Case fan Spider

4 years ago · 2b5287c801
parent 4bef186ef5
commit 2b5287c801
2 changed files with 373 additions and 0 deletions
--- a/src/backend/JDSpiders/CaseFan/CaseFan.py
+++ b/src/backend/JDSpiders/CaseFan/CaseFan.py
@ -0,0 +1,357 @@
+'''
+Description: 
+  introduction ：商品介绍的 .json
+  Ptable_params ：规格与包装的 .json
+Author: Fishermanykx
+Date: 2020-12-08 20:45:47
+LastEditors: Fishermanykx
+LastEditTime: 2021-05-28 11:12:00
+'''
+
+import json
+from pprint import pprint
+from selenium.common.exceptions import ElementNotInteractableException
+from selenium.common.exceptions import ElementClickInterceptedException
+from selenium.common.exceptions import NoSuchElementException
+from selenium.webdriver.chrome.options import Options
+from selenium import webdriver
+import time
+import pymysql
+import sqlalchemy
+MYSQL_HOSTS = "127.0.0.1"
+MYSQL_USER = "root"
+MYSQL_PASSWORD = "08239015"
+MYSQL_PORT = 3306
+MYSQL_DB = "computer_accessories"
+
+
+class JDCaseFanSpider:
+
+  def __init__(self):
+    self.delay_time = 0.5  # 休眠时间
+    self.chrome_options = Options()
+    prefs = {"profile.managed_default_content_settings.images": 2}
+    self.chrome_options.add_experimental_option("prefs", prefs)
+    self.driver = webdriver.Chrome(options=self.chrome_options)
+    db = pymysql.connect(
+        host=MYSQL_HOSTS,
+        port=MYSQL_PORT,
+        user=MYSQL_USER,
+        passwd=MYSQL_PASSWORD,
+        db=MYSQL_DB,
+        charset="utf8")
+    # 使用cursor()方法创建一个游标对象cursor
+    cursor = db.cursor()
+    # for data analysis
+    self.valid_urls = []
+
+    query = "truncate table case_fan"
+    cursor.execute(query)
+    db.commit()
+    print("原表已清空")
+    cursor.close()
+    db.close()
+
+  def caseFanSpider(self):
+    start_urls = []
+    url_root = "https://list.jd.com/list.html?cat=670%2C677%2C682&psort=3&ev=3680_1062%5E&psort=3&page="
+    page_num = 17
+    delta_page = 2
+    for i in range(1, page_num + 1):
+      url = url_root + str((i - 1) * delta_page + 1)

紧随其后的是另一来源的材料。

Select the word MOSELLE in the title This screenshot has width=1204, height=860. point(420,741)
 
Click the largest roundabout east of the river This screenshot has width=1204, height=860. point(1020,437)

+      start_urls.append(url)
+    # print(start_urls)
+    for url in start_urls:
+      self.driver.get(url)
+      time.sleep(self.delay_time)
+      self.driver.execute_script(
+          "window.scrollTo(0, 3 * document.body.scrollHeight / 4);")
+      time.sleep(3 * self.delay_time)
+      self.driver.execute_script(
+          "window.scrollTo(0, 5 * document.body.scrollHeight / 6);"
+      )  # 下拉页面，从而显示隐藏界面
+      time.sleep(3 * self.delay_time)
+
+      case_fan_urls = []
+      case_fan_prices = []
+      shop_names = []
+
+      # 对每页商品，爬取商品链接
+      for i in range(60):
+        # 获取商品链接
+        tmp = 1
+        while tmp:
+          try:
+            tmp = 0
+            try:
+              url_tmp = self.driver.find_element_by_xpath(
+                  "/html/body/div[7]/div/div[2]/div[1]/div/div[2]/ul/li[" +
+                  str(i + 1) + "]/div/div[3]/a").get_attribute("href")
+            except:
+              url_tmp = self.driver.find_element_by_xpath(
+                  "/html/body/div[7]/div/div[2]/div[1]/div/div[2]/ul/li[" +
+                  str(i + 1) +
+                  "]/div/div/div[2]/div[1]/div[3]/a").get_attribute("href")
+
+          except NoSuchElementException:
+            temp = 1
+            self.driver.refresh()
+            self.driver.execute_script(
+                "window.scrollTo(0, 3 * document.body.scrollHeight / 4);")
+            time.sleep(2 * self.delay_time)
+            self.driver.execute_script(
+                "window.scrollTo(0, 5 * document.body.scrollHeight / 6);")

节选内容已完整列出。